Abstract
We investigated the combined effect of fluoride exposure and Vitamin D deficiency in causing bone damage as a precursor to development of Fluorotoxic Metabolic Bone Disease. Thirty-six male Sprague–Dawley rats were divided into 6 groups of six; 3 groups received a Vitamin D deficient diet whereas the other 3 received a Vitamin D adequate diet. Serum total 25-hydroxyvitamin D (25OHD), calcium, phosphorus, creatinine, Alkaline phosphatase (ALP), albumin, Parathyroid hormone (PTH), Osteocalcin and C terminal telopeptide (CTx) were measured following exposure to varying levels of fluoride in drinking water (< 1.0, 15 and 50 ppm). Full body Dual-energy X-ray Absorptiometry (DXA) scans were used to examine changes in bone morphology pre and post exposure to fluoride. Renal tubular function was assessed using serum creatinine and urine Cystatin C. Histopathological examination of sections of bone and kidney tissues were also performed. Prior to fluoride exposure, DXA scans revealed a significant decrease in Bone Mineral Density (BMD) and Bone Mineral content (BMC) (p < 0.05) but a significant increase in fat mass (p < 0.05) and fat percentage (p < 0.01) among Vitamin D deficient rats, with no significant change in biochemical parameters.

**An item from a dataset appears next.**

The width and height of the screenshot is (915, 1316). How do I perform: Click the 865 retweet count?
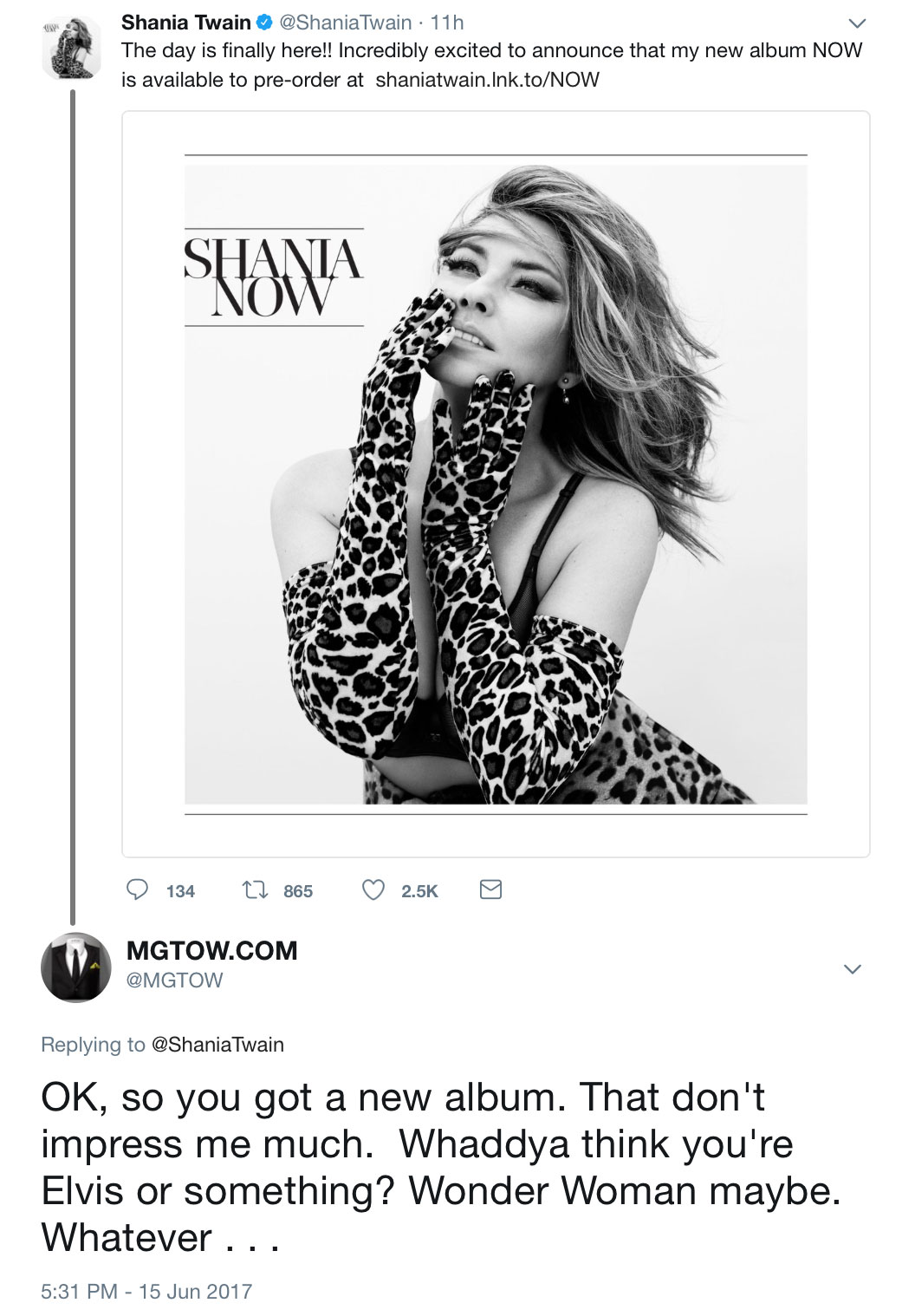297,891
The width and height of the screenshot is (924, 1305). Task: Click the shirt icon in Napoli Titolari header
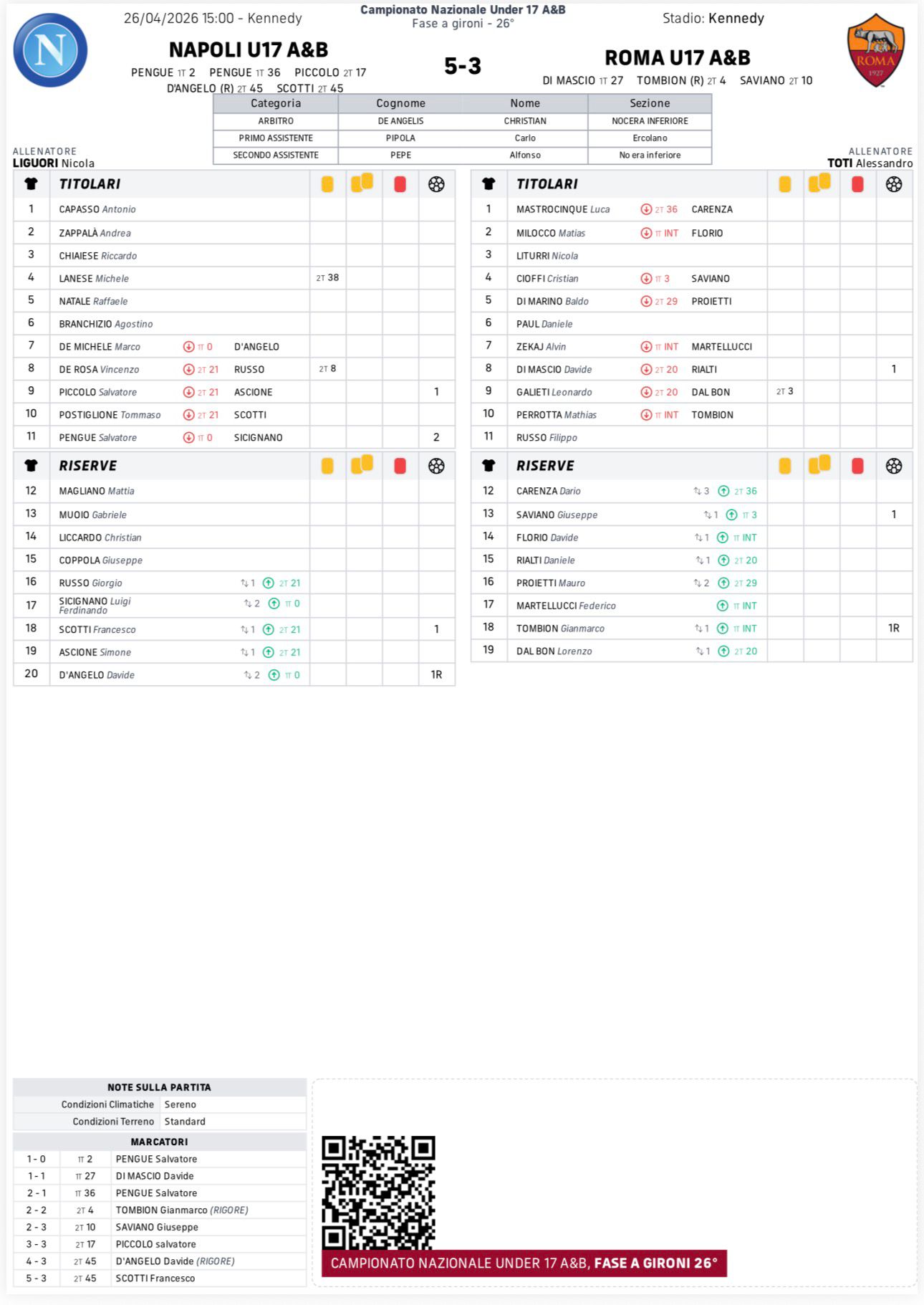(31, 184)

Following exposure to fluoride, BMD was significantly increased (p < 0.05) in both groups with a corresponding increase in serum ALP, bone fluoride content, Osteocalcin, CTx and urine fluoride with increasing levels of fluoride exposure. Serum creatinine calcium and phosphate and urinary cystatin C levels showed no significant changes. Light microscopy examination revealed mild thickening and increased osteoid in 80% of the Vitamin D deficient rats exposed to high levels of fluoride but renal tubular changes were found only in one experimental and one control animal. Fluoride deposited in rat bone affects both osteoblastic and osteoclastic activity. Also, these effects are accentuated in the presence of Vitamin D deficiency.
Electronic supplementary material
The online version of this article (10.1007/s12291-017-0709-7) contains supplementary material, which is available to authorized users.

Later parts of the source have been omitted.